Data listing:
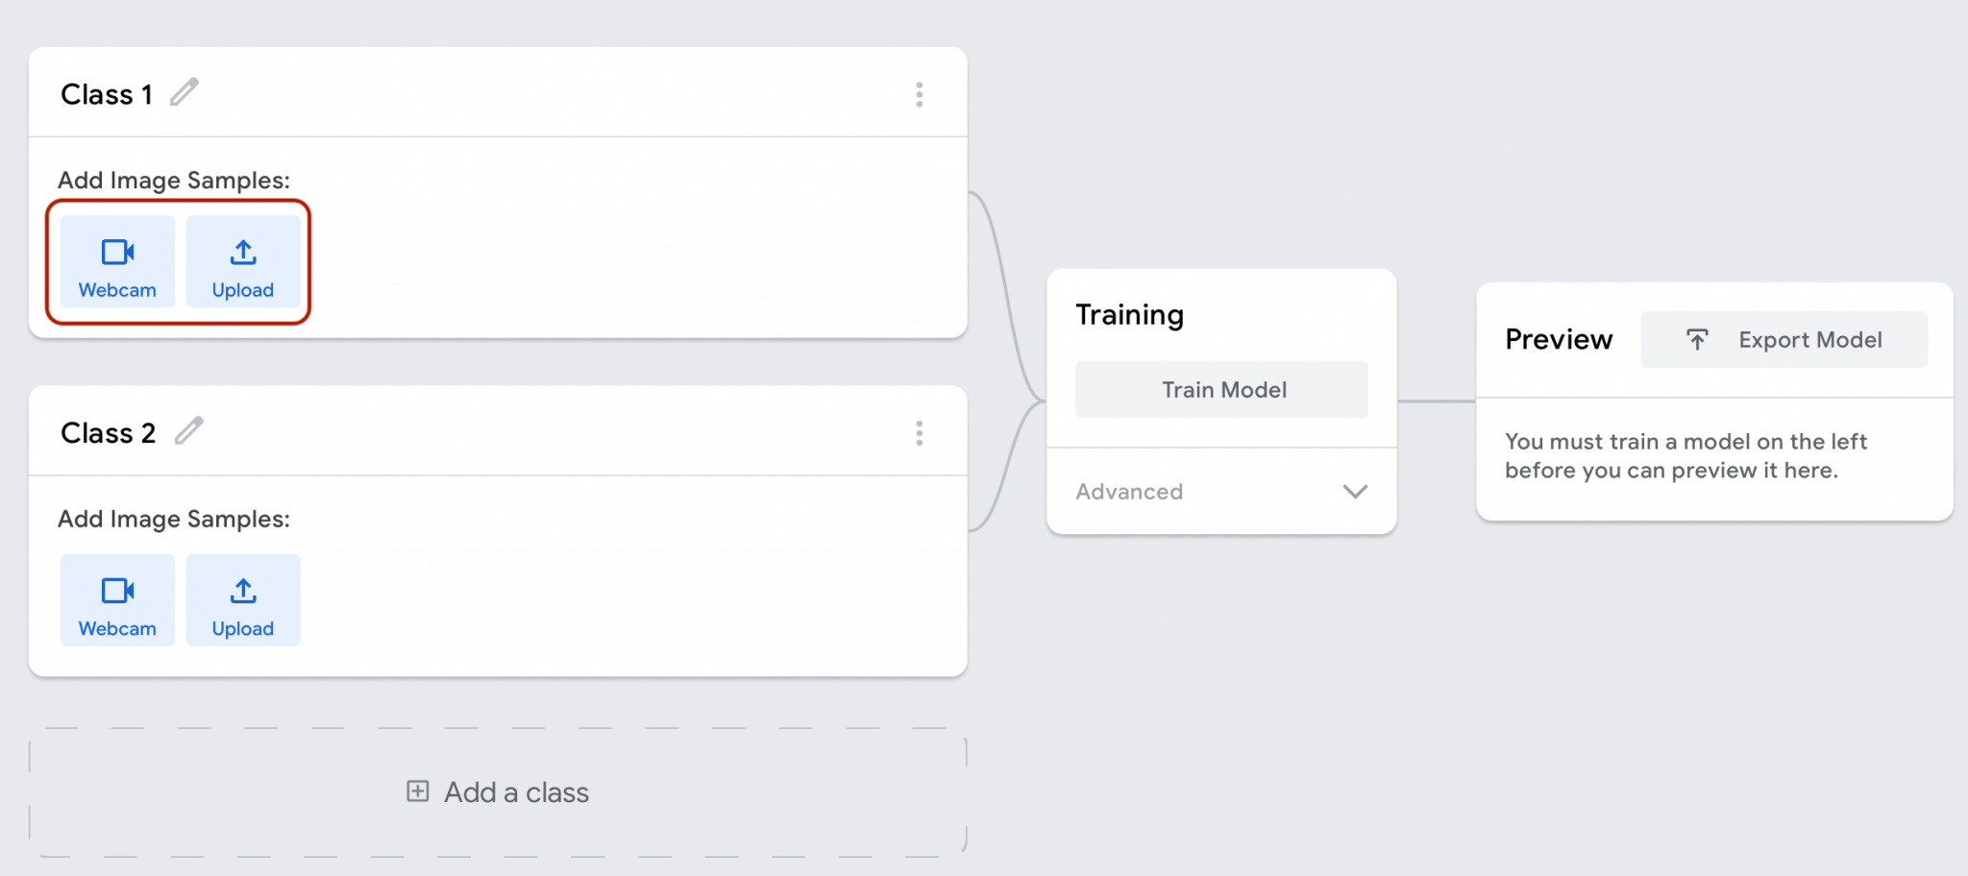Screen dimensions: 1968x876
Task: Click the pencil icon to rename Class 1
Action: pos(185,92)
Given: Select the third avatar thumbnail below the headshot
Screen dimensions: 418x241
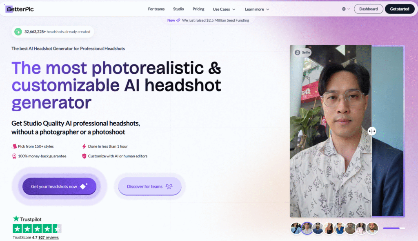Looking at the screenshot, I should [318, 228].
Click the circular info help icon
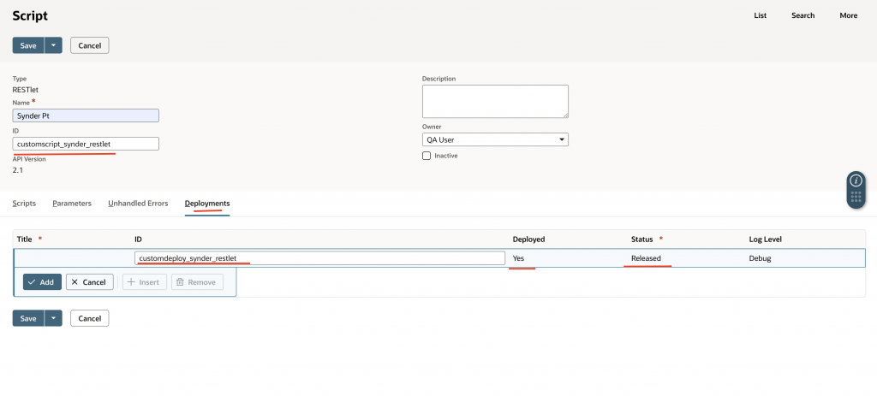 tap(856, 180)
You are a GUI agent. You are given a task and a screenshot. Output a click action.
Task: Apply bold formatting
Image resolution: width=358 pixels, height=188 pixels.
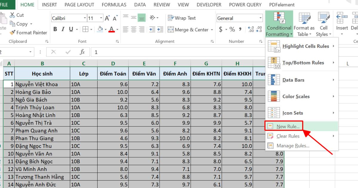[x=55, y=29]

• _WHAT TO PRODUCE_
Copy out the lines of the material word for word, leaving the pictures out.

• _WORKED ANSWER_
Screen dimensions: 1968x876
Task: Click the pencil icon to rename Class 1
Action: pos(185,92)
Given: Select the third avatar thumbnail below the headshot
Screen dimensions: 418x241
Looking at the screenshot, I should [318, 228].
Click the circular info help icon
 tap(856, 180)
You are a GUI agent. You are given a task and a screenshot. Output a click action.
Task: Apply bold formatting
Image resolution: width=358 pixels, height=188 pixels.
[x=55, y=29]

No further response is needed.